Saturday, September 27, 2008

Scientists warn US Congress of Cancer Risk For Cell Phone Use

I buy an iPhone and this pops up again, Scientists warn US Congress of cancer risk for cell phone use. The article is mostly cautionary saying we don't yet know, some studies show a greater chance of tumors on the cell phone side of the head and that extra caution should be taken with children because the radiation penetrates further into their smaller heads. It also seems alarmist saying we shouldn't wait 50 years like we did with cigarettes.

Most kids text message so the phone isn't at the head. And I use my iPhone more as a PDA or iPod so far so it's not next to my head. I assume headphones are better than a phone next to your skull, but I'm not sure about a bluetooth headset that's constantly broadcasting bluetooth to the phone.

The comments to the article are skeptical to be mild. Wikipedia has a pretty good summary of the issue so far.

2 comments:

DKB said...

Bluetooth is much lower power, and higher frequency than any mobile-phone band. While the higher frequency may not make anything better, I'm sure the lower power would. I think the bluetooth power output for class 2 is at least an order of magnitude less than the transmit power of a GSM phone, and that in turn is less than CDMA. Just don't sleep with the iPhone on your pillow next to your head and you should be fine.

Richard said...

The issue with these studies is that a definitive answer is hard to come by. Studies on model systems (cells, or DNA near cell phones or microwave sources) fail to capture the nature of real systems while epidemiological studies can have many other factors that influence the results. Maybe it takes 50 years to get good enough data to understand the problem, but by then you have been running a very serious experiment on a lot of people. dkb is right in mentioning the other sources of EM radiation that we are exposed to besides cell phone microwave radiation. How about Wi-fi? I suppose it only matters if you put it next to your head.

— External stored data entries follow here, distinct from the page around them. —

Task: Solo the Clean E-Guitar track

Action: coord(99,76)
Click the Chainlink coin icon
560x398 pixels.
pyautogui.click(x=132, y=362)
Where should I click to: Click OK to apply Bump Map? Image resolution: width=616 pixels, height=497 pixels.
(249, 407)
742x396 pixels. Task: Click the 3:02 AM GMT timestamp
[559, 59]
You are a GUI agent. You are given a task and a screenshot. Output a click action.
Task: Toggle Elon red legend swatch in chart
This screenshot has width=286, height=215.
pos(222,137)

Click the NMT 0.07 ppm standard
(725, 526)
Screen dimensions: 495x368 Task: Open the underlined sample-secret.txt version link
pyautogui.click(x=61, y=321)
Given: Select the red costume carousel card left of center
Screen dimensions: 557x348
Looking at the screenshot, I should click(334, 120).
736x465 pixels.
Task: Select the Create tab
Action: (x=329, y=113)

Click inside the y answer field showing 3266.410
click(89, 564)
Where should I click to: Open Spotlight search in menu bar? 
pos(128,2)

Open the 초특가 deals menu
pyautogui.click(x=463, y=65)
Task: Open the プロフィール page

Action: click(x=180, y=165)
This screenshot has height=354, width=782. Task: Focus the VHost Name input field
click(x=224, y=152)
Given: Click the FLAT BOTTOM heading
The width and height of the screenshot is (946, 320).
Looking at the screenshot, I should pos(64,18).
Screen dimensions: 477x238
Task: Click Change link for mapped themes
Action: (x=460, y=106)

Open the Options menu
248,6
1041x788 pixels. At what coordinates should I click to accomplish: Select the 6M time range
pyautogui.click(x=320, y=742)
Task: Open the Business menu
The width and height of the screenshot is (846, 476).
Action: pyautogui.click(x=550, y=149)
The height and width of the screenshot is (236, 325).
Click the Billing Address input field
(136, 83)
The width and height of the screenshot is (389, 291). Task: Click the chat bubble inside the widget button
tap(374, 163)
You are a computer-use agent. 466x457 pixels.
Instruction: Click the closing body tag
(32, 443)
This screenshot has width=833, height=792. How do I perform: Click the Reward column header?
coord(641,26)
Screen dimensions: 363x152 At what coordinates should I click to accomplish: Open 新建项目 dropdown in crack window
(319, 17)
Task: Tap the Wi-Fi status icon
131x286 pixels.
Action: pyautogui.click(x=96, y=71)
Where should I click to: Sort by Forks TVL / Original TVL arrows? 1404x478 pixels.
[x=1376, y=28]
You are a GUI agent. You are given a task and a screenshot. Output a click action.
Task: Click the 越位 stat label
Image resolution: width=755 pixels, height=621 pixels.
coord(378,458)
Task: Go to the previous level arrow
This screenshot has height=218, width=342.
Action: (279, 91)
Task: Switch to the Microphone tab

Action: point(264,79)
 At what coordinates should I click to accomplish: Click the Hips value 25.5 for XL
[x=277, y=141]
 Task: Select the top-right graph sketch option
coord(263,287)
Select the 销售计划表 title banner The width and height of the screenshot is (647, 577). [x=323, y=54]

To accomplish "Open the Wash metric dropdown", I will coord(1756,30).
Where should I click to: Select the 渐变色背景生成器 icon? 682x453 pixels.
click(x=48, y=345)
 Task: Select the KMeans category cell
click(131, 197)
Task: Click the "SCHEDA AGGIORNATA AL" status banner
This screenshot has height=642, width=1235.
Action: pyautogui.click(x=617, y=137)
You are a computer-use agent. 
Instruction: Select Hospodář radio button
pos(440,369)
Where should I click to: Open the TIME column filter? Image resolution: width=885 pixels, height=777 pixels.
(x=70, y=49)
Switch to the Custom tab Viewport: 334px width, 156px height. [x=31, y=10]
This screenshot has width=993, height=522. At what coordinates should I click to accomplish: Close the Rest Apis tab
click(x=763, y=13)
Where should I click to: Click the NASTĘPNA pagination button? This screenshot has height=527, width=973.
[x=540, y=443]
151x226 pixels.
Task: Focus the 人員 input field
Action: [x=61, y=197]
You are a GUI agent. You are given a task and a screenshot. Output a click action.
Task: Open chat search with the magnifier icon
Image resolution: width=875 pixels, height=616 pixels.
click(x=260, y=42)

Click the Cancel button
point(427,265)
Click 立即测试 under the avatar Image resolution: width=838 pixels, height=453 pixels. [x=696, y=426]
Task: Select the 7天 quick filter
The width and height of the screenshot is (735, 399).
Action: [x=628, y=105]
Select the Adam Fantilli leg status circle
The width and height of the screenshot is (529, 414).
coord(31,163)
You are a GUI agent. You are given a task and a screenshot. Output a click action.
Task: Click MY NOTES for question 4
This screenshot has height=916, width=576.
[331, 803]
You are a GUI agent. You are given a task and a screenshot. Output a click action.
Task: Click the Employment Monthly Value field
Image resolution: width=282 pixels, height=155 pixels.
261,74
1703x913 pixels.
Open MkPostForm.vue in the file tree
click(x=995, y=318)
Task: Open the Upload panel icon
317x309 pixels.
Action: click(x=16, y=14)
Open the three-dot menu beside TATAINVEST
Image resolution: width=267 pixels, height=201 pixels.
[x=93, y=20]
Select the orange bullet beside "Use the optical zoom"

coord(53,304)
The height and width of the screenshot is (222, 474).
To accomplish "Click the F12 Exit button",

The argument is not helped by the uneven nature of the quality of the studies. For instance Science has a report on fraud in one of the studies -

"The only two peer-reviewed scientific papers showing that electromagnetic fields (EMFs) from cell phones can cause DNA breakage are at the center of a misconduct controversy at the Medical University of Vienna (MUV). Critics had argued that the data looked too good to be real, and in May a university investigation agreed, concluding that data in both studies had been fabricated and that the papers should be retracted.

The technician who worked on the studies has resigned, and the senior author on both papers initially agreed with the rector of the university to retract them. But since then, the case has become murkier as the senior author has changed his mind, saying that the technician denies wrongdoing. He will now agree to retract only one paper, and he also says his critics have been funded by the cell phone industry, which has an obvious interest in discrediting any evidence of harm from its products."

- that isn't going to help anyone's case to stop or set bounds on cell phone use. We can (and probably should) continue to study the issue, while avoiding unsupported dire pronouncements about needing warnings, a measured compromise that would be too boring to report on in the press.